The tradition of All Fool’s Day really started in the Middle Ages when the 25st of May celebrated the New Year. I was celebrated for eight days. So the last day was the first of April. When later in the middle of sixteenth century New Year’s Day moved to the first of January the practical jokes that where part of the celebration stayed.
The first recorded April Fools’ Day hoax is from 15098 in France. But it occurs already in 1392, in the Canterbury Tales.
Later TV and other media have taken up the tradition.

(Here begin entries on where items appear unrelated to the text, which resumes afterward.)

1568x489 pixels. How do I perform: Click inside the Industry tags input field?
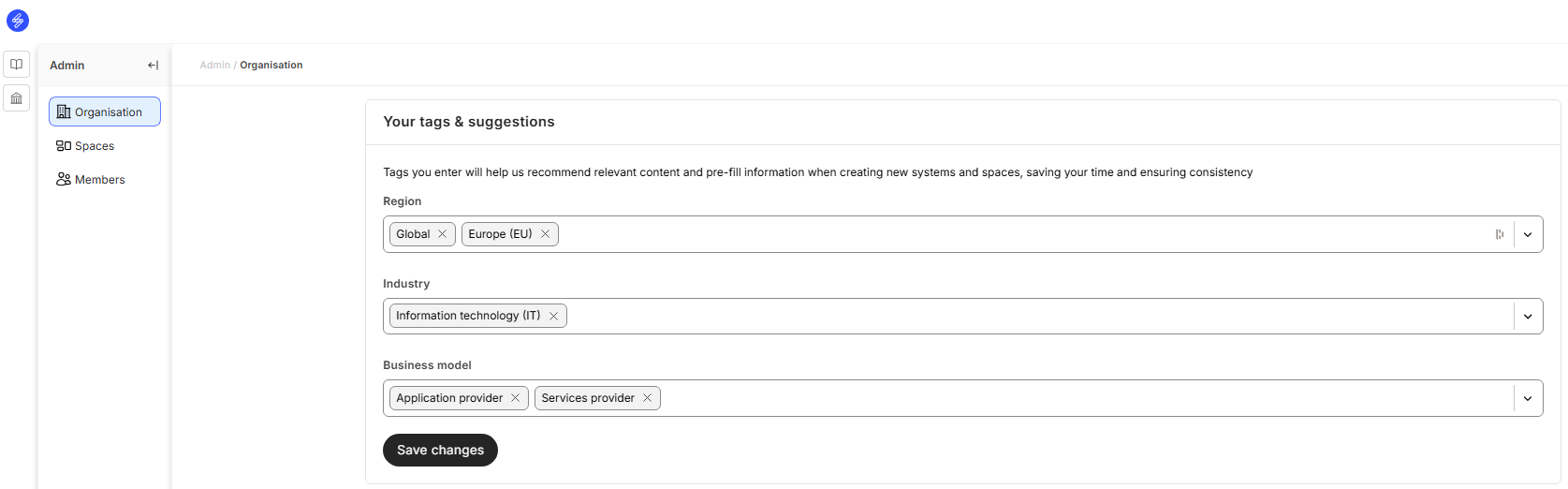(936, 317)
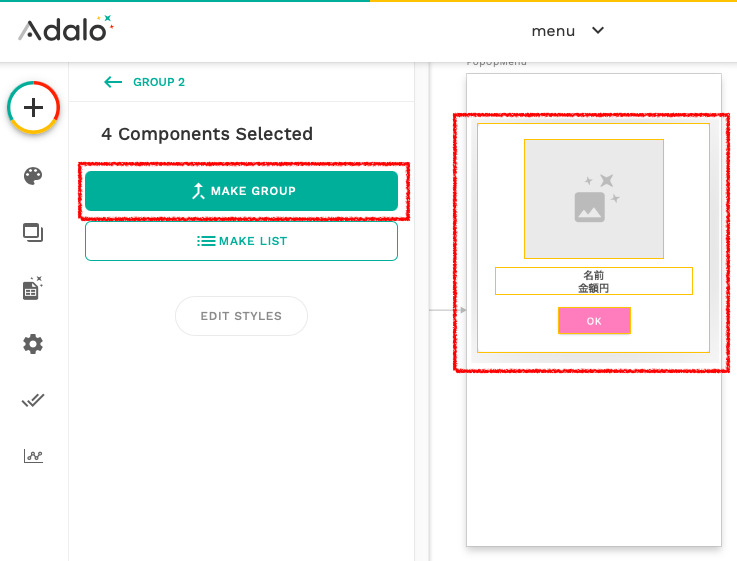
Task: Open the Screens panel icon
Action: [33, 233]
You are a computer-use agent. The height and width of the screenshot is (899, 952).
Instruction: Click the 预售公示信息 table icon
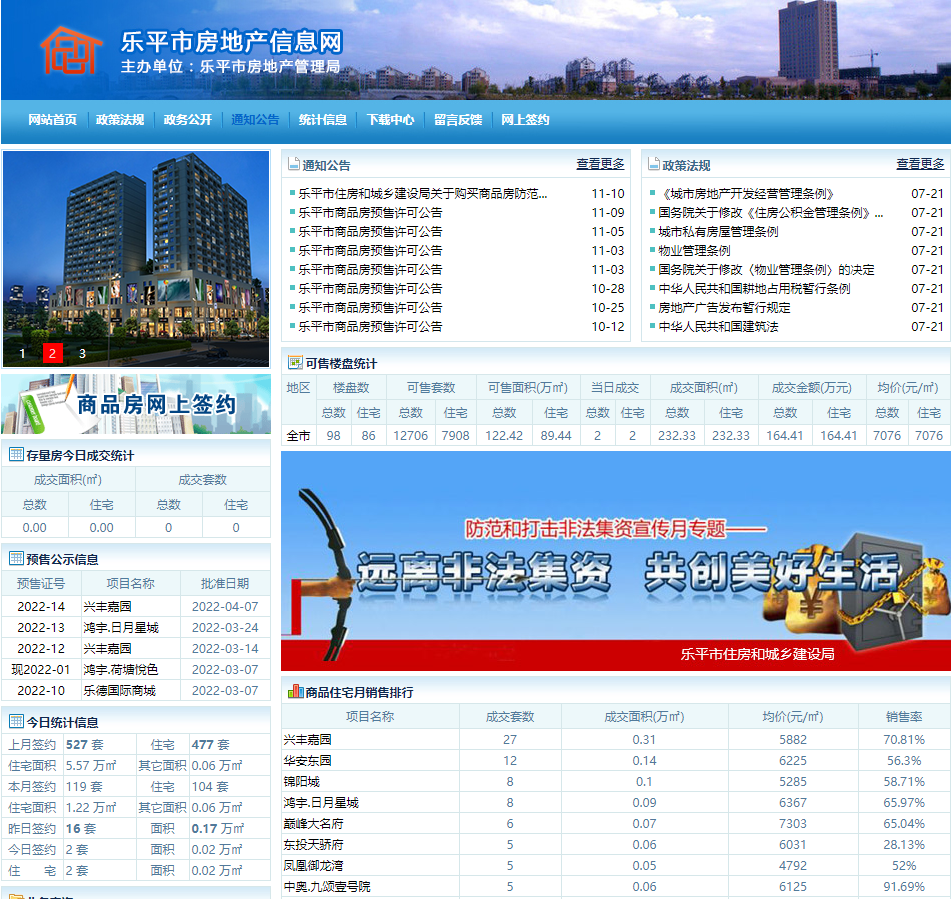(x=16, y=559)
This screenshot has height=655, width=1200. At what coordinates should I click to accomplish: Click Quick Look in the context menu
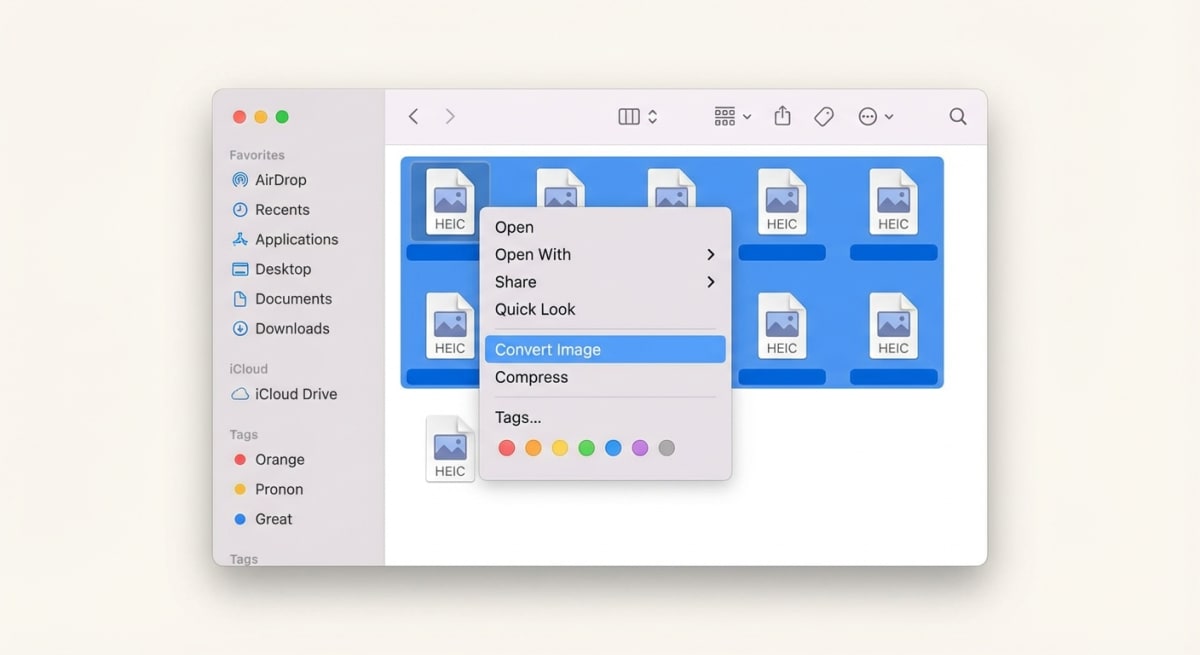[x=534, y=310]
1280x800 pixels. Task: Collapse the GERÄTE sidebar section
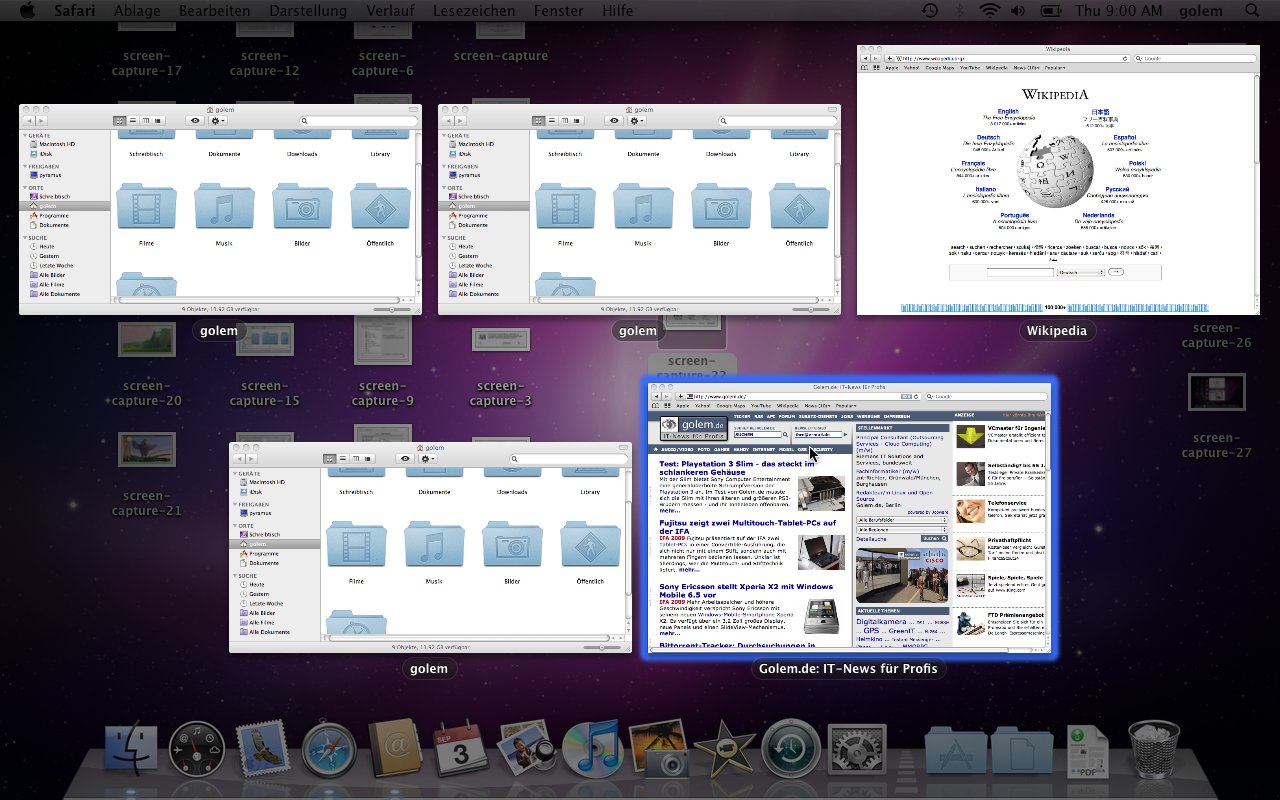pos(235,473)
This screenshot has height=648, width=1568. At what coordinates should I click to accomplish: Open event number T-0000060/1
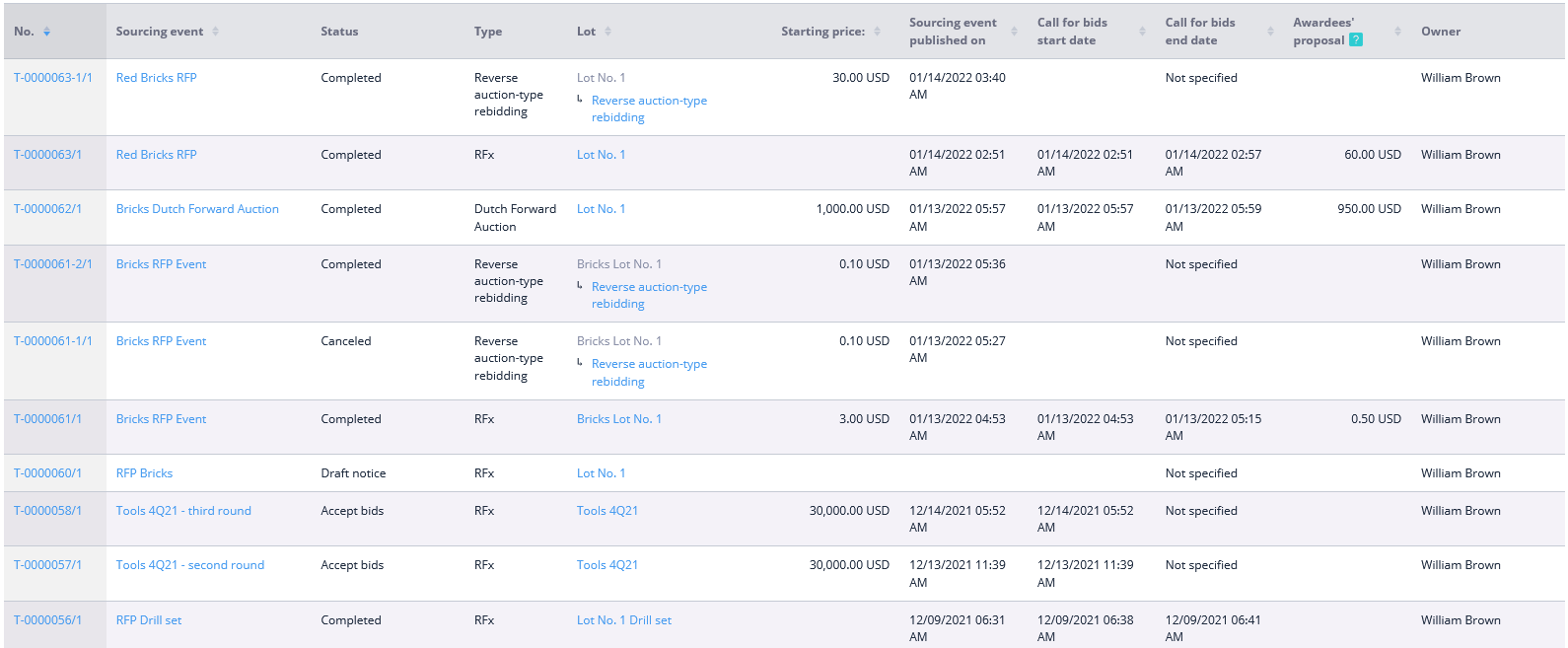(x=48, y=473)
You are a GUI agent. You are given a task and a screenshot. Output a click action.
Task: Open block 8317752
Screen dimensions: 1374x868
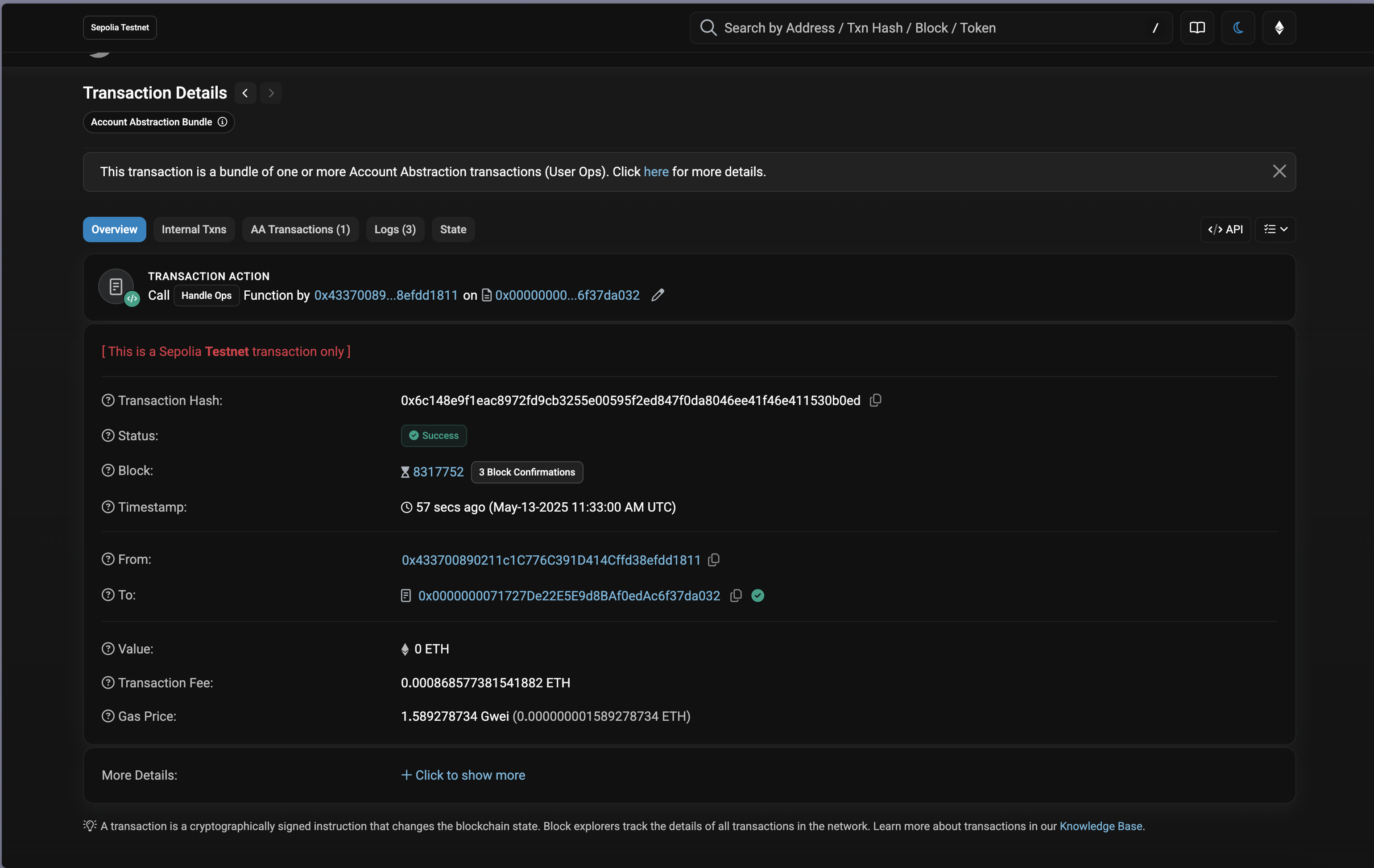point(438,471)
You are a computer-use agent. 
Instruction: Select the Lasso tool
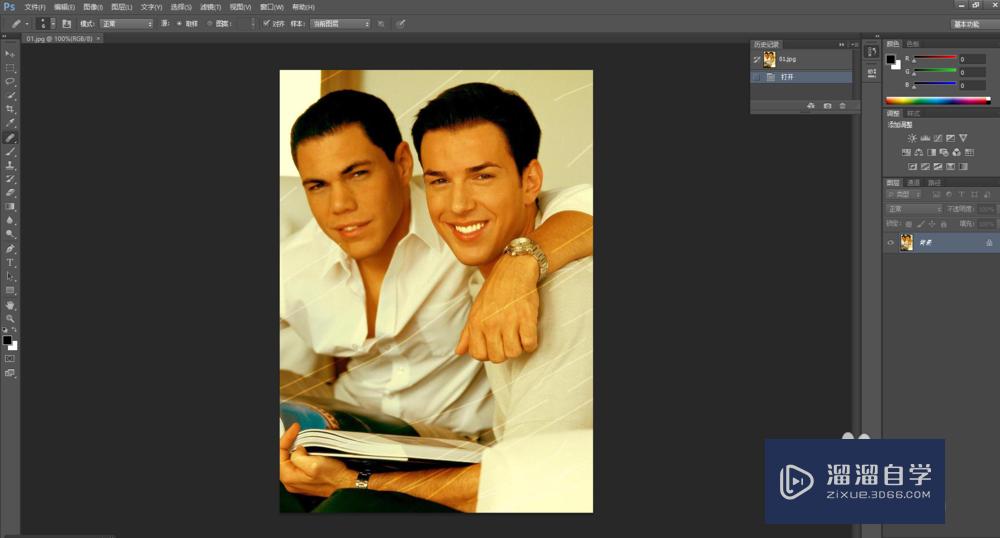tap(10, 81)
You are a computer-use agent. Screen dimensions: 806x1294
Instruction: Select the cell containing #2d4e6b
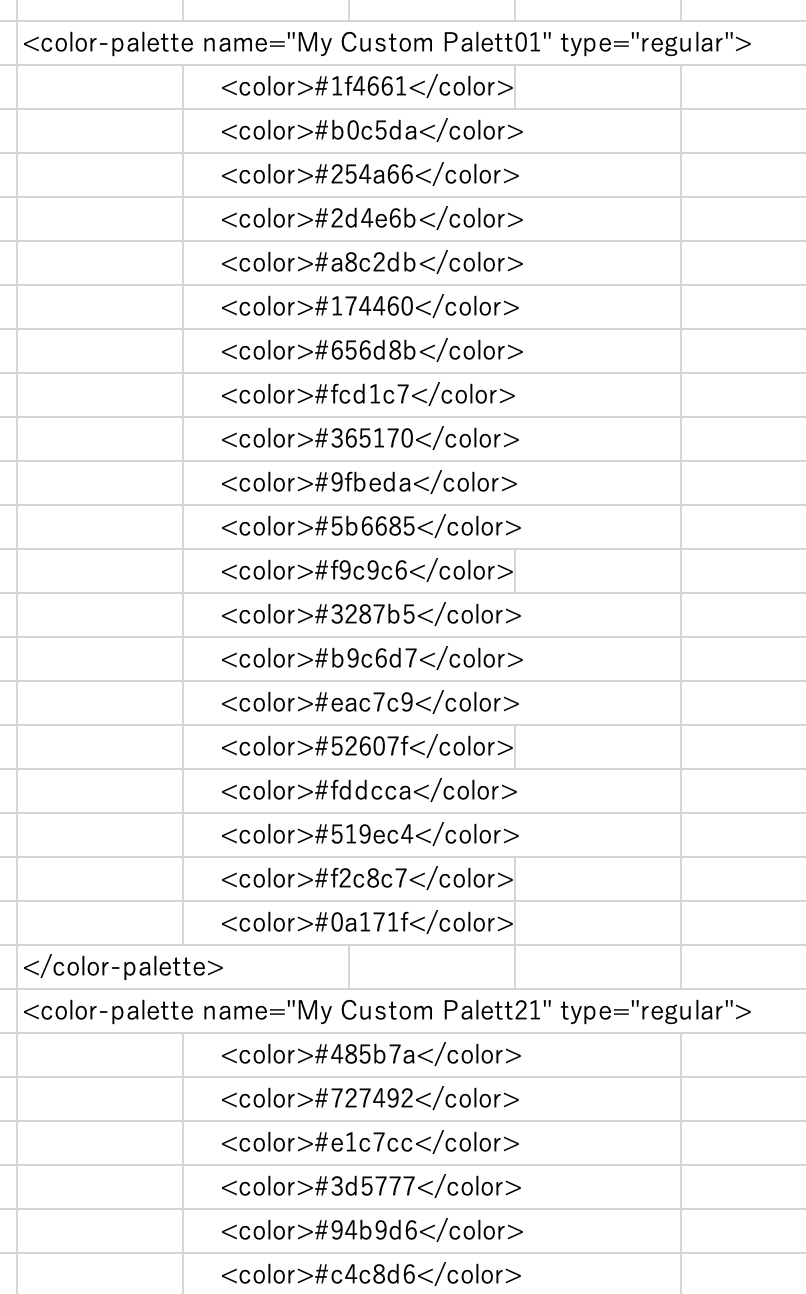349,219
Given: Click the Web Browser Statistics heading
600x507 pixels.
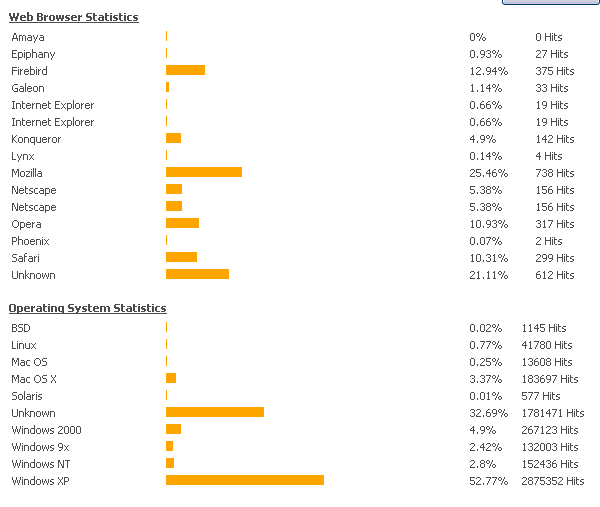Looking at the screenshot, I should 74,17.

And some very famous pranks have been played on its citizens, like the when Swedish national TV, in 1962, tried to fool its viewers that one could put a nylon stocking in front of the TV screen in order to get color TV or when BBC was visiting a spaghetti plantation in 1957 or as late as 1996 when Taco Bell posted adds saying that they had bought the Liberty Bell in Philadelphia renaming it to Taco Liberty Bell, or just to mention the release of left-handed hamburgers or flying penguins.
Other days in the world where people put practical jokes ion each other is:
Iran on either the first or the second day of April wish is their 13th day after the new year.
Korea, in 1392 to 1897, was the first day of snow.
Spain celebrates the 28 of December (the Massacre of the Innocent).
And in Sweden and Denmark we also have the first of May.